1.1 Pengaruh terhadap sense of community

Penelitian yang dilakukan pada sub kelompok ini meneliti pengaruh konsep pedestrian oriented, penyempitan luas kapling, dan penggunaan fungsi lahan yang beragam terhadap sense of community dari penduduknya. Penggagas konsep new urbanism mengharapkan, melalui konsep pedestrian oriented serta penggunaan fungsi lahan beragam untuk berbagai tipe rumah untuk masyarakat dari kalangan social dan tingkat ekonomi akan memperbesar kemungkinan penghuni rumah (tetangga) dengan karakter social dan ekonomi yang berbeda, untuk saling bertemu dan berinteraksi (Lund, 2002; Talen, 1999, 2000). Begitupun dengan penyempitan luas lahan dan penggunaan fungsi lahan yang beragam antara hunian dan fasilitas umum diharapkan jarak antar rumah akan semakin dekat, sehingga memperbesar kesempatan interaksi antar penghuni lingkungan baik di rumah maupun pada fasilitas umum atau ruang terbuka publik yang disediakan (Talen, 1999). Dengan penelitian yang dilakukan akan diketahui apakah pengaruh yang diberikan oleh penerapan konsep-konsep new urbanism akan sesuai dengan harapan para penggagasnya ataukah tidak.

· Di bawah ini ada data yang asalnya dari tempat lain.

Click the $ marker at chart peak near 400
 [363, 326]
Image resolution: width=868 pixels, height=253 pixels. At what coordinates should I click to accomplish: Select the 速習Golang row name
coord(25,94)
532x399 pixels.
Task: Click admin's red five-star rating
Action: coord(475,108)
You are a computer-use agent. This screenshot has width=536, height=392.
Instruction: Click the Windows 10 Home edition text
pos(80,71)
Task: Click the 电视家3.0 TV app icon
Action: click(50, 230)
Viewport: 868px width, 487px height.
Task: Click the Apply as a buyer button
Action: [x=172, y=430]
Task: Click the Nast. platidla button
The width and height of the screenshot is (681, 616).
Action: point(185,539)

Beberapa penelitian yang dilakukan pada sub kelompok ini menggunakan metode perbandingan aspek fisik dan perilaku atau kebiasaan masyarakat pada dua lingkungan yang berbeda. Satu kawasan permukiman yang dipilih sebagai sampel dirancang dengan konsep new urbanism dan yang lainnya merupakan konsep sub urban konvensional (Nasar, 2003; Lund, 2002; Kim & Kaplan, 2004). Untuk mengetahui perbedaan sense of community, digunakan metode kuesioner dengan masyarakat new urbanist dan sub urban konvensional sebagai responden. Sedangkan point pertanyaaan yang diberikan seputar intensitas interaksi dan hubungan dengan tetangga, bagaimana aktivitas dalam komunitas, bagaimana menilai atau pengenalan terhadap lingkungan, kepuasan terhadap lingkungan tempat tinggal, serta pertanyaan mengenai karakteristik responden.

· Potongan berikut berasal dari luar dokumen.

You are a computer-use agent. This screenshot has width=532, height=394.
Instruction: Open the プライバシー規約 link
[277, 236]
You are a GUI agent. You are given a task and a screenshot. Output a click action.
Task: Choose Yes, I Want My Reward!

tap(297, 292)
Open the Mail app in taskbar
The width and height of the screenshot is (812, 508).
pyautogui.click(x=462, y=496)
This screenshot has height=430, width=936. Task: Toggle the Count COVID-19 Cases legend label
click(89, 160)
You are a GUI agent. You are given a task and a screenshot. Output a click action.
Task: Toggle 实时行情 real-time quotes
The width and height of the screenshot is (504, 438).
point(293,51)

Dari hasil penelitian akan diketahui perbedaan karakter fisik dari lingkungan yang dirancang dengan new urbanism dan tidak, dan bagaimana aspek-aspek fisik lingkungan tersebut akan mempengaruhi sense of community yang dirasakan penghuninya. Lebih jauh lagi dapat diketahui apakah sense of community yang dirasakan oleh masyarakat yang tinggal di kawasan permukiman yang dirancang dengan konsep new urbanist akan lebih besar daripada kawasan konvensional sub urban.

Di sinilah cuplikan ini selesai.